The map implementation will be reused for some internal needs like mapping *ifindexes* for redirect actions to hardware port IDs<sup>2</sup>.

#### Conclusion

cls\_bpf and XDP are fast and efficient classifiers, however as time goes on, efficient use of CPU will become more important as we move through 10 to 25 or even 100 Gbps. To ensure that networking is able to cope without an explosion in CPU usage requires the implementation of an efficient and transparent general offload infrastructure in the kernel. We believe this is the first step in that direction.

This paper is designed to outline our initial proposals and prompt feedback; it is by no means a *fait accompli*. As time goes on we believe this coprocessor model may become important to drive more general datapath accelerations as there are similarities between some of the problems that need to be solved and various datapath offloads such as OVS and Connection Tracking. This makes it important that this work is driven in a direction which can be generally applied by other offloads as well as other hardware. This paper has outlined some of the challenges (instruction translation, map sharing, code verification) and implemented some solutions to the required problems, while ensuring that the infrastructure is reusable. However there is plenty of work to do before the final goal is in sight.

#### References

[1] Almesberger, W., Linux Network Traffic Control-Implementation Overview, https://www.almesberger.net/cv/papers/tcio8.pdf.

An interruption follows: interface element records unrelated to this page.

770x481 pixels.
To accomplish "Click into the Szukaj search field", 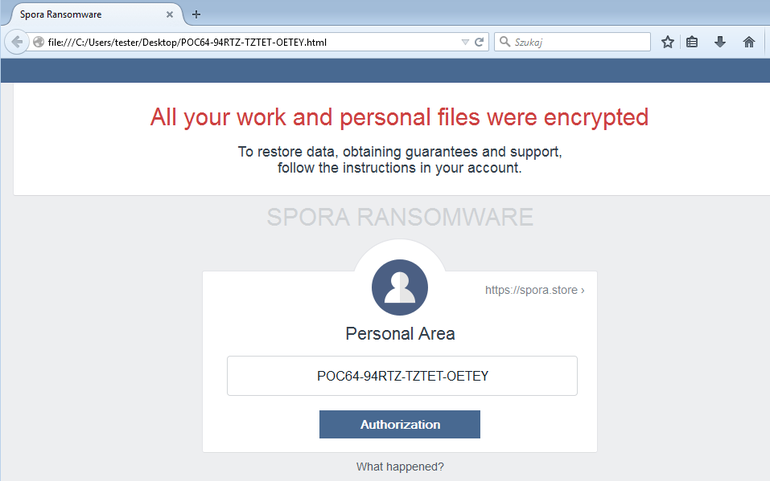I will (579, 42).
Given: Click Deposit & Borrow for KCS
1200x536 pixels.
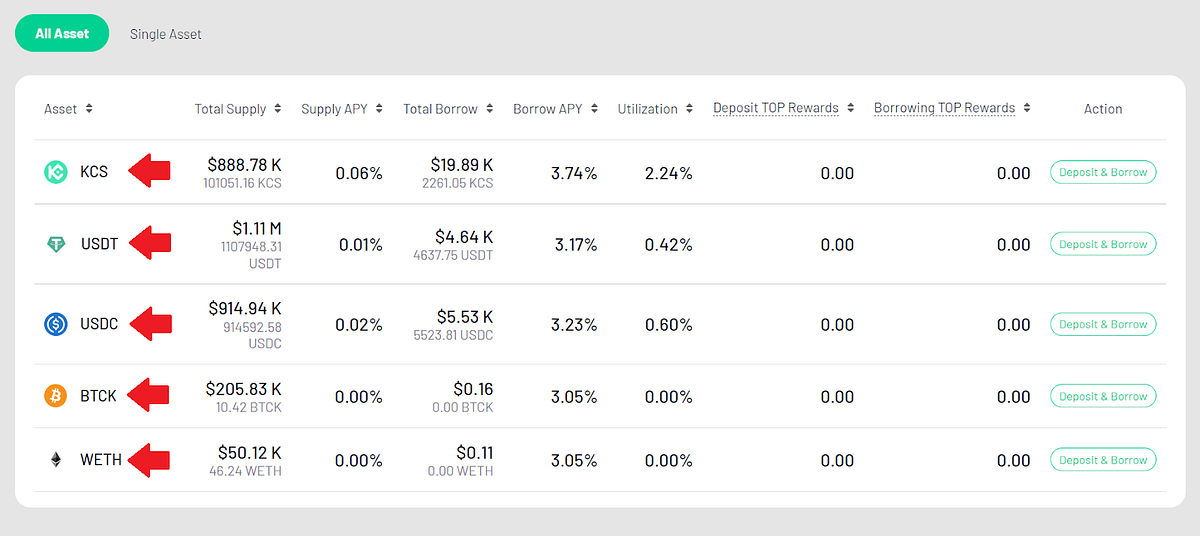Looking at the screenshot, I should [x=1103, y=172].
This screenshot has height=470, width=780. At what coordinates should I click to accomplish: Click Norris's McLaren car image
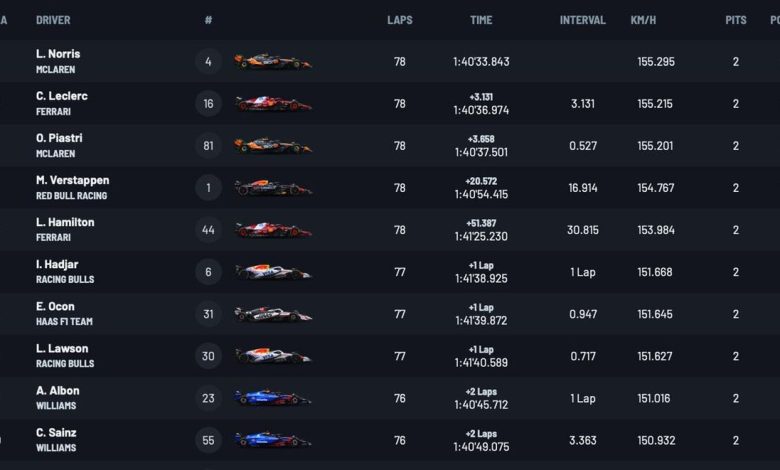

- [2] Borkmann, D., On Getting the TC Classifier Fully Programmable with cls\_bpf, NetDev 1.1.
- [3] Starovoitov, A et al., Linux Socket Filtering aka Berkeley Packet Filter (BPF) *Linux Kernel Documentation*.
- [4] Salim, J.H., Linux Traffic Control Classifier-Action Subsystem Architecture *Netdev 0.1*.
- [5] Salim, J.H, Bates, L., The CLASHoFIRES: Who's Got Your Back? *Netdev 1.1*.
- [6] OpenNFP.org

<sup>&</sup>lt;sup>2</sup>Mapping *ifindexes* to port IDs is required for the cls\_bpf direct action mode where redirection is setup by a function, parameters of which may be computed at runtime or taken from a map.